Hal ini berbeda dengan perilaku dalam manajemen konvensional yang sama sekali tidak terkait bahkan terlepas dari nilai-nilai tauhid. Orang-orang yang menerapkan manajemen konvensional tidak merasa adanya pengawasan melekat, kecuali semata mata pengawasan dari pemimpin atau atasan. Setiap kegiatan dalam manajemen syari’ah di upayakan menjadi amal soleh yang bernilai abadi .

Manajemen menurut pandangan Islam merupakan manajemen yang adil. Batasan adil adalah pimpinan tidak ”menganiaya” bawahan dan bawahan tidak merugikan pimpinan maupun perusahaan yang di tempati. Bentuk penganiayaan yang dimaksudkan adalah mengurangi atau tidak memberikan hak bawahan dan memaksa bawahan untuk bekerja melebihi ketentuan. Seyogyanya kesepakatan kerja dibuat untuk kepentingan bersama antara pimpinan dan bawahan. Jika seorang manajer mengharuskan bawahannya bekerja melampaui waktu kerja yang ditentukan, maka sebenarnya manajer itu telah mendzalimi bawahannya. Dan ini sangat bertentangan dengan ajaran agama Islam .

Manajemen islam harus didasari nilai-nilai dan etika islam. Islam yang ditawarkan berlaku universal tanpa mengenal ras dan agama. Boleh saja berbisnis dengan label islam  dengan segala labelnya, namun bila nilai-nilai dan akhlak islam dalam melakukan bisnis tersebut ditinggalkan, maka tidaklah lagi pantas dianggap sebagai islam .

Pada dasarnya manajemen sudah ada sejak manusia itu ada, manajemen sebetulnya sama usianya dengan kehidupan manusia, mengapa demikian, karena pada dasarnya manusia dalam kehidupan sehari-harinya tidak bisa terlepas dari prinsip-prinsip manajemen, baik langsung maupun tidak langsung, baik disadarai ataupun tidak disadari.
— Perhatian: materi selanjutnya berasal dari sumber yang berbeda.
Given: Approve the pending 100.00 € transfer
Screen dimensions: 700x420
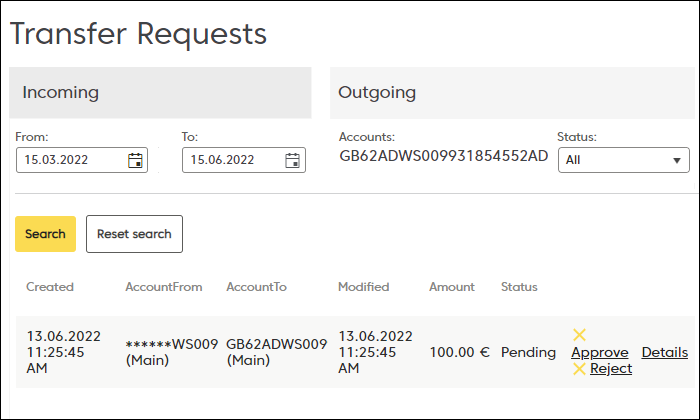Looking at the screenshot, I should [600, 352].
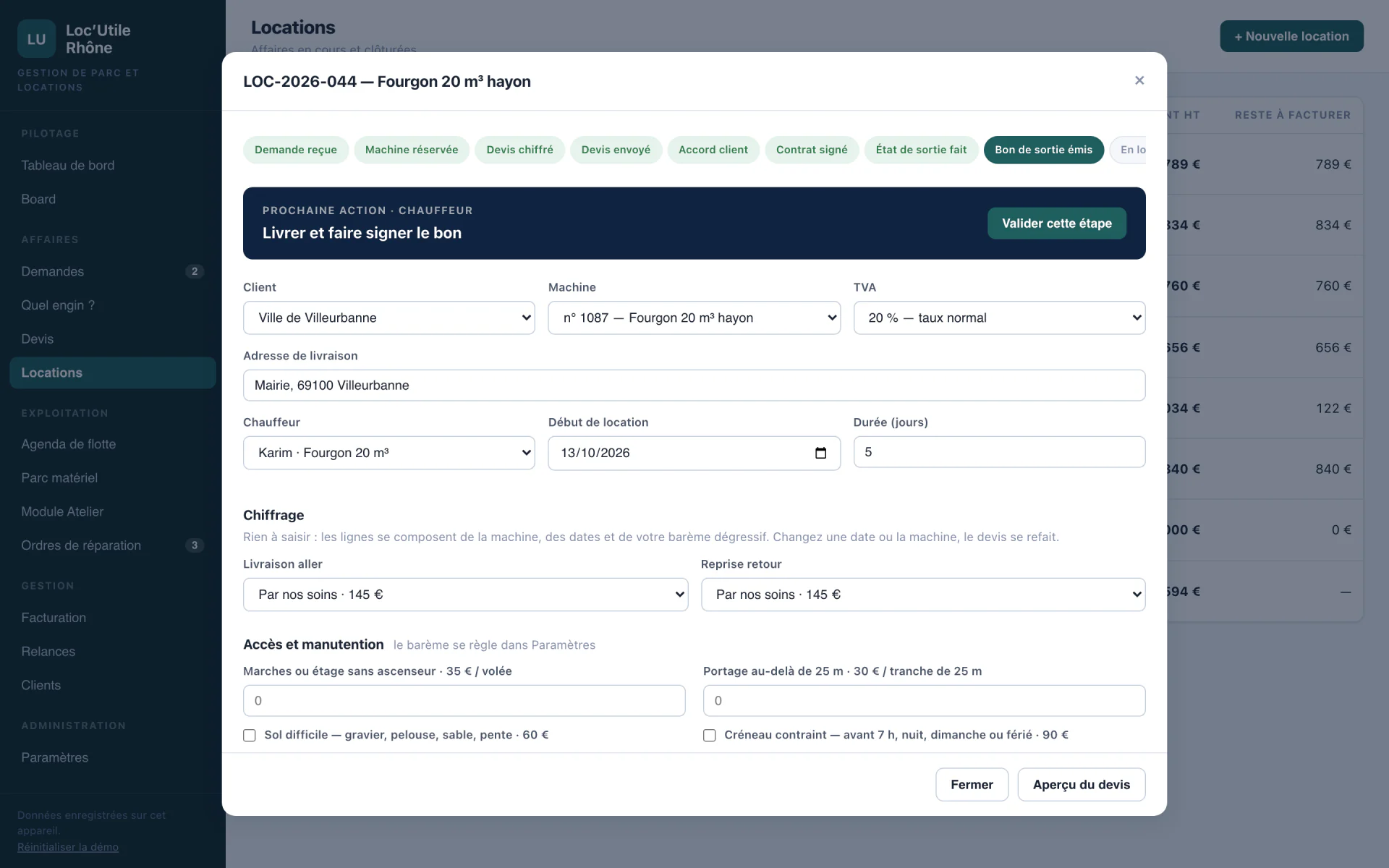Open the Reprise retour dropdown
Screen dimensions: 1389x868
(923, 595)
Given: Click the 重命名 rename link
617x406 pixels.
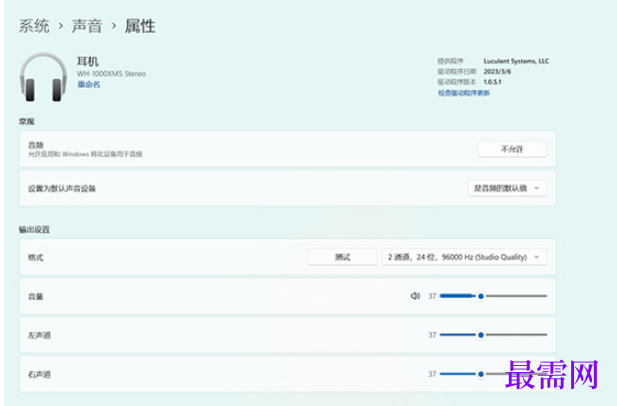Looking at the screenshot, I should pos(88,85).
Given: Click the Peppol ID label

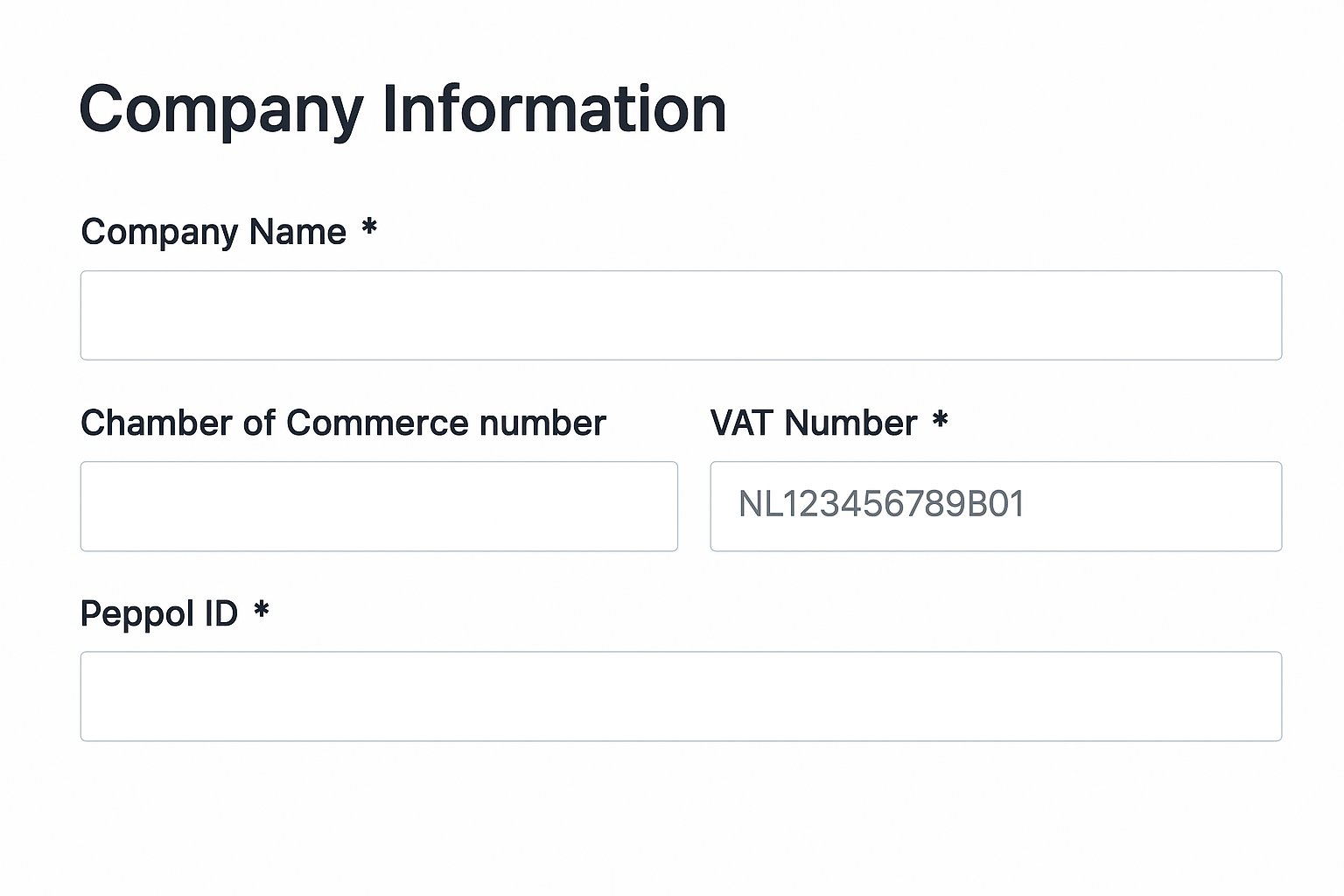Looking at the screenshot, I should pyautogui.click(x=159, y=613).
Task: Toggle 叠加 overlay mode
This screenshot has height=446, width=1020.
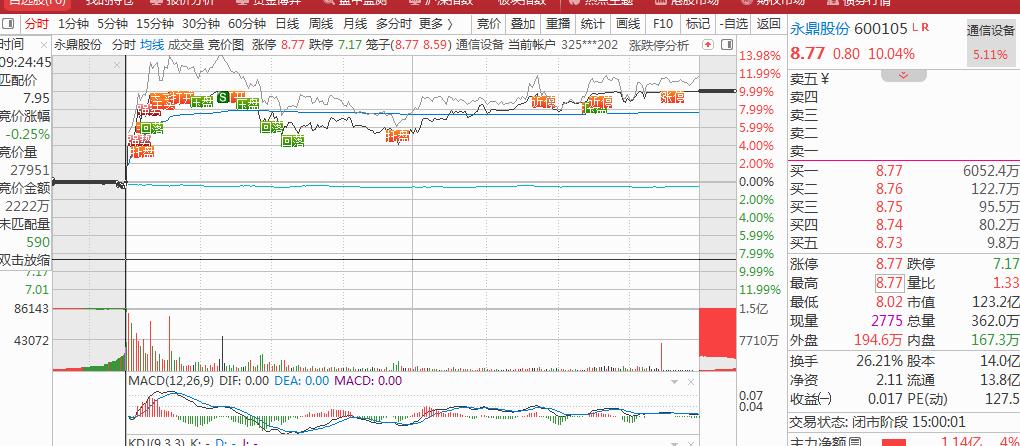Action: coord(522,23)
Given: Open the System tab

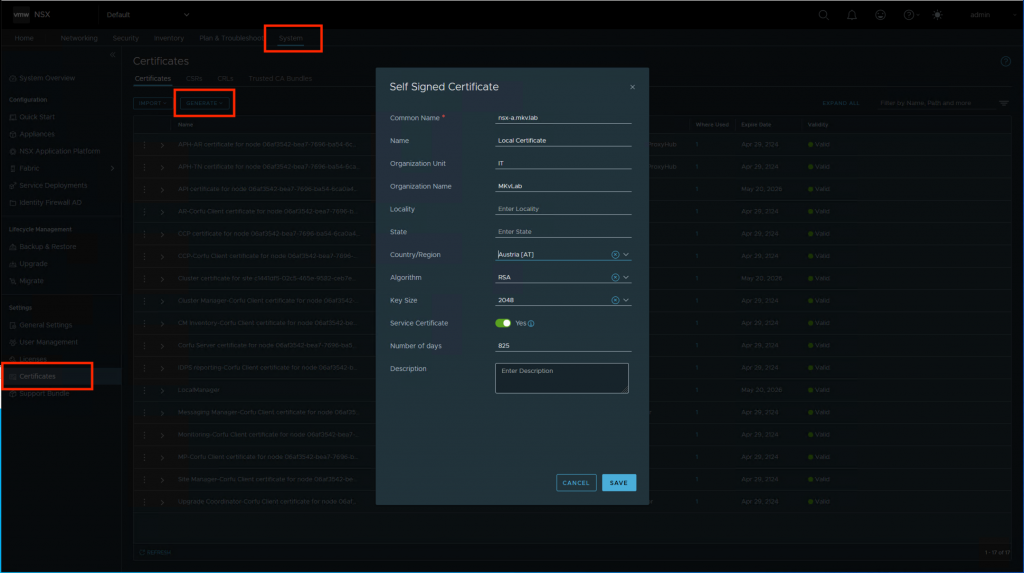Looking at the screenshot, I should (x=291, y=38).
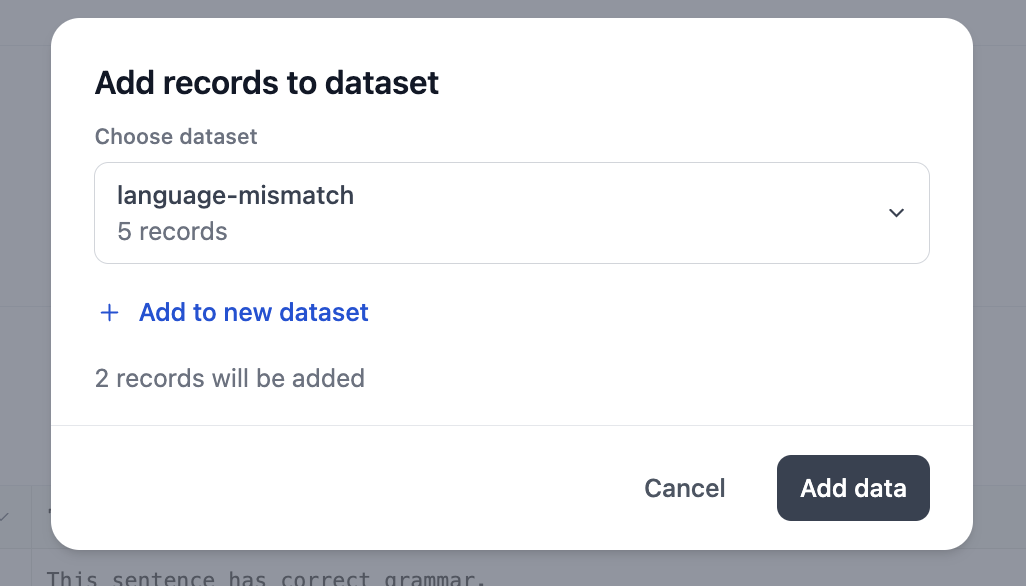Click the 'language-mismatch' dataset name
The height and width of the screenshot is (586, 1026).
click(235, 195)
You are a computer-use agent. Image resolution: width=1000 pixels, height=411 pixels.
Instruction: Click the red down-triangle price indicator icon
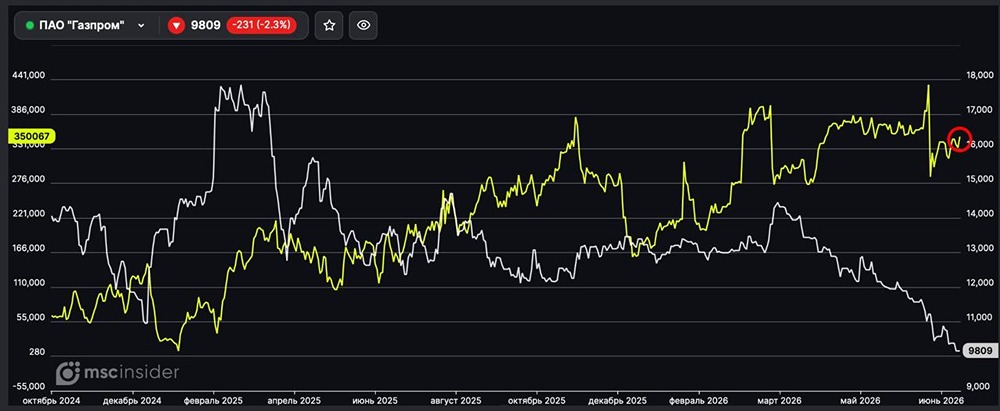click(x=176, y=26)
Contohnya dalam kehidupan sehari-hari kita seperti mengatur diri kita atau jadwal tugas-tugas kita, kita sudah melakukan yang namanya manajemen.

Nabi Adam dan Siti Hawa sebagai manusia pertama menghuni dunia dengan tekun telah menata sejarah kehidupan manusia tahap demi tahab dengan tatanan yang perspektif. Tatanan kehidupan manusia melalui tata cara yang selalu berkembang sesuai dengan situasi dan kondisinya. Tatanan kehidupan yang tertata baik dan terarah merupakan sendi-sendi manajemen yang tidak bisa terpisahkan dengan kehidupan manusia.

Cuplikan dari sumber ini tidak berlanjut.